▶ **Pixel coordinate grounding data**
§

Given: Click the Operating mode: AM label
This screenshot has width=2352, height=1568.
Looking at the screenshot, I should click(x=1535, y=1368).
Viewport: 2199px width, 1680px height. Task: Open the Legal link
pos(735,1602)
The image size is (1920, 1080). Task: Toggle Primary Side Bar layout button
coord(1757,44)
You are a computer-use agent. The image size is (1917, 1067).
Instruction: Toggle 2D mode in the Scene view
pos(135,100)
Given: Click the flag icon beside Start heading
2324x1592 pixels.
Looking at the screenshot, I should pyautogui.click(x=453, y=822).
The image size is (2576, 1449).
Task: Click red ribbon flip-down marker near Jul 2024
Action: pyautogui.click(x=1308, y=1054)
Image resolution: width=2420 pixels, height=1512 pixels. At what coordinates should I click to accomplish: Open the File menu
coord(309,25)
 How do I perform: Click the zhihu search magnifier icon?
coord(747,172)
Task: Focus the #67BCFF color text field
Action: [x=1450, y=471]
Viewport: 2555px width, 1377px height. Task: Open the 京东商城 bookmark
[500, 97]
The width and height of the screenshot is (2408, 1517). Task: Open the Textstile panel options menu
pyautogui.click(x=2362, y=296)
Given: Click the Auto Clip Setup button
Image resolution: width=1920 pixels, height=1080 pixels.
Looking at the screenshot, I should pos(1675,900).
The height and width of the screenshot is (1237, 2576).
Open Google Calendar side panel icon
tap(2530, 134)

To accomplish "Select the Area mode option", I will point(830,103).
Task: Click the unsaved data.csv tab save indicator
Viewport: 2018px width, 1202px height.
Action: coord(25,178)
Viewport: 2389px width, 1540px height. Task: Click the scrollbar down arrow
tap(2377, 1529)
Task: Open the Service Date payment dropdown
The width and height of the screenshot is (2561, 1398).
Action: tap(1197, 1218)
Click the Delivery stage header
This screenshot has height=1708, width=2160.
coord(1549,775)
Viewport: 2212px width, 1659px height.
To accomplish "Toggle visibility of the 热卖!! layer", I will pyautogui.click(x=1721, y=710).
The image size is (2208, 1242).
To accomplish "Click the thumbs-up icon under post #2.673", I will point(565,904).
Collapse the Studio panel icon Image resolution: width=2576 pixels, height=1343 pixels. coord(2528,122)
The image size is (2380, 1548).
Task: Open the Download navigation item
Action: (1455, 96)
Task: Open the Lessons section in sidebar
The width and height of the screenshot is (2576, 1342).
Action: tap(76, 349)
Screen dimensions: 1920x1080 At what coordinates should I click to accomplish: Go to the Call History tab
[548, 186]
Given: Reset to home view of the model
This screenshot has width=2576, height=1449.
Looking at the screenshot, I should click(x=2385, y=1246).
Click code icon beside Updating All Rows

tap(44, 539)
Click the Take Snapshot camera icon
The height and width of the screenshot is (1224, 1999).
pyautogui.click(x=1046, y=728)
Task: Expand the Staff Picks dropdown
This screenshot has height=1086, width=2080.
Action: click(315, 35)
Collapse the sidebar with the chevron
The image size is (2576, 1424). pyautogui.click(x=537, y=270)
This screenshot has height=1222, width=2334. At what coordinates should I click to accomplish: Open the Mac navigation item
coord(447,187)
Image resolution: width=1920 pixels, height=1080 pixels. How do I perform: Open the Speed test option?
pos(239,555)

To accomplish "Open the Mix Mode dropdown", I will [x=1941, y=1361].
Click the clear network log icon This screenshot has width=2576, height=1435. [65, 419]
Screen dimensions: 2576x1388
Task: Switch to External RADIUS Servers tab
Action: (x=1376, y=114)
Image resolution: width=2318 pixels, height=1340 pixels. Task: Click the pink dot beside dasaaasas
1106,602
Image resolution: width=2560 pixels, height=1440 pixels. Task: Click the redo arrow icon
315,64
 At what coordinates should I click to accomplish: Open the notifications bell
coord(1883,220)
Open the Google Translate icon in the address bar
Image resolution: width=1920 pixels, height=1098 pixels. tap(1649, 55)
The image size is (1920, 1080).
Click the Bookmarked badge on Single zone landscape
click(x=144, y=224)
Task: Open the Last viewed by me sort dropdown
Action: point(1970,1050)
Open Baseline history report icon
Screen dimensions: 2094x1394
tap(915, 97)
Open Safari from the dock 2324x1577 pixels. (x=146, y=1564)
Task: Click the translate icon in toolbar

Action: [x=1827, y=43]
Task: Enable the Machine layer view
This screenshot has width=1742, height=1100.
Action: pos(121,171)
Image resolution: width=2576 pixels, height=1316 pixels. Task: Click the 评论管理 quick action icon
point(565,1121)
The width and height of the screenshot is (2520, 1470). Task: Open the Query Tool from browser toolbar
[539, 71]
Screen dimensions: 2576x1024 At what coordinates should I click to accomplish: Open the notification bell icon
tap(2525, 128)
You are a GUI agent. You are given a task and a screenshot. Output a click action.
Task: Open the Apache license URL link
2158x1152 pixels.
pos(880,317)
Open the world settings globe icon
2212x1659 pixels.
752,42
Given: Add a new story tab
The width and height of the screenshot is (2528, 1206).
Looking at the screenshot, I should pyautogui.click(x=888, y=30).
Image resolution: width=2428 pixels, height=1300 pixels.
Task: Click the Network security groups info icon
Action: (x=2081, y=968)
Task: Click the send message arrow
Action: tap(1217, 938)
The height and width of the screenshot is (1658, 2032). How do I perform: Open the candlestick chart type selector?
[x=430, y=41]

§

▶ **Exercise goal**
Each entry above has to be transcribed exactly as it appears.

▶ **Your solution**
Given: Click the Operating mode: AM label
This screenshot has width=2352, height=1568.
Looking at the screenshot, I should click(x=1535, y=1368).
Viewport: 2199px width, 1680px height. Task: Open the Legal link
pos(735,1602)
The image size is (1920, 1080). Task: Toggle Primary Side Bar layout button
coord(1757,44)
You are a computer-use agent. The image size is (1917, 1067).
Instruction: Toggle 2D mode in the Scene view
pos(135,100)
Given: Click the flag icon beside Start heading
2324x1592 pixels.
Looking at the screenshot, I should pyautogui.click(x=453, y=822).
The image size is (2576, 1449).
Task: Click red ribbon flip-down marker near Jul 2024
Action: pyautogui.click(x=1308, y=1054)
Image resolution: width=2420 pixels, height=1512 pixels. At what coordinates should I click to accomplish: Open the File menu
coord(309,25)
 How do I perform: Click the zhihu search magnifier icon?
coord(747,172)
Task: Focus the #67BCFF color text field
Action: [x=1450, y=471]
Viewport: 2555px width, 1377px height. Task: Open the 京东商城 bookmark
[500, 97]
The width and height of the screenshot is (2408, 1517). Task: Open the Textstile panel options menu
pyautogui.click(x=2362, y=296)
Given: Click the Auto Clip Setup button
Image resolution: width=1920 pixels, height=1080 pixels.
Looking at the screenshot, I should pos(1675,900).
The height and width of the screenshot is (1237, 2576).
Open Google Calendar side panel icon
tap(2530, 134)

To accomplish "Select the Area mode option", I will point(830,103).
Task: Click the unsaved data.csv tab save indicator
Viewport: 2018px width, 1202px height.
Action: coord(25,178)
Viewport: 2389px width, 1540px height. Task: Click the scrollbar down arrow
tap(2377, 1529)
Task: Open the Service Date payment dropdown
The width and height of the screenshot is (2561, 1398).
Action: tap(1197, 1218)
Click the Delivery stage header
This screenshot has height=1708, width=2160.
coord(1549,775)
Viewport: 2212px width, 1659px height.
To accomplish "Toggle visibility of the 热卖!! layer", I will pyautogui.click(x=1721, y=710).
The image size is (2208, 1242).
To accomplish "Click the thumbs-up icon under post #2.673", I will point(565,904).
Collapse the Studio panel icon Image resolution: width=2576 pixels, height=1343 pixels. coord(2528,122)
The image size is (2380, 1548).
Task: Open the Download navigation item
Action: (1455, 96)
Task: Open the Lessons section in sidebar
The width and height of the screenshot is (2576, 1342).
Action: tap(76, 349)
Screen dimensions: 1920x1080 At what coordinates should I click to accomplish: Go to the Call History tab
[548, 186]
Given: Reset to home view of the model
This screenshot has width=2576, height=1449.
Looking at the screenshot, I should click(x=2385, y=1246).
Click code icon beside Updating All Rows

tap(44, 539)
Click the Take Snapshot camera icon
The height and width of the screenshot is (1224, 1999).
pyautogui.click(x=1046, y=728)
Task: Expand the Staff Picks dropdown
This screenshot has height=1086, width=2080.
Action: click(315, 35)
Collapse the sidebar with the chevron
The image size is (2576, 1424). pyautogui.click(x=537, y=270)
This screenshot has height=1222, width=2334. At what coordinates should I click to accomplish: Open the Mac navigation item
coord(447,187)
Image resolution: width=1920 pixels, height=1080 pixels. How do I perform: Open the Speed test option?
pos(239,555)

To accomplish "Open the Mix Mode dropdown", I will [x=1941, y=1361].
Click the clear network log icon This screenshot has width=2576, height=1435. [65, 419]
Screen dimensions: 2576x1388
Task: Switch to External RADIUS Servers tab
Action: (x=1376, y=114)
Image resolution: width=2318 pixels, height=1340 pixels. Task: Click the pink dot beside dasaaasas
1106,602
Image resolution: width=2560 pixels, height=1440 pixels. Task: Click the redo arrow icon
315,64
 At what coordinates should I click to accomplish: Open the notifications bell
coord(1883,220)
Open the Google Translate icon in the address bar
Image resolution: width=1920 pixels, height=1098 pixels. tap(1649, 55)
The image size is (1920, 1080).
Click the Bookmarked badge on Single zone landscape
click(x=144, y=224)
Task: Open the Last viewed by me sort dropdown
Action: point(1970,1050)
Open Baseline history report icon
Screen dimensions: 2094x1394
tap(915, 97)
Open Safari from the dock 2324x1577 pixels. (x=146, y=1564)
Task: Click the translate icon in toolbar

Action: [x=1827, y=43]
Task: Enable the Machine layer view
This screenshot has width=1742, height=1100.
Action: pos(121,171)
Image resolution: width=2576 pixels, height=1316 pixels. Task: Click the 评论管理 quick action icon
point(565,1121)
The width and height of the screenshot is (2520, 1470). Task: Open the Query Tool from browser toolbar
[539, 71]
Screen dimensions: 2576x1024 At what coordinates should I click to accomplish: Open the notification bell icon
tap(2525, 128)
You are a GUI agent. You are given a task and a screenshot. Output a click action.
Task: Open the Apache license URL link
2158x1152 pixels.
pos(880,317)
Open the world settings globe icon
2212x1659 pixels.
752,42
Given: Add a new story tab
The width and height of the screenshot is (2528, 1206).
Looking at the screenshot, I should pyautogui.click(x=888, y=30).
Image resolution: width=2428 pixels, height=1300 pixels.
Task: Click the Network security groups info icon
Action: (x=2081, y=968)
Task: Click the send message arrow
Action: tap(1217, 938)
The height and width of the screenshot is (1658, 2032). How do I perform: Open the candlestick chart type selector?
[x=430, y=41]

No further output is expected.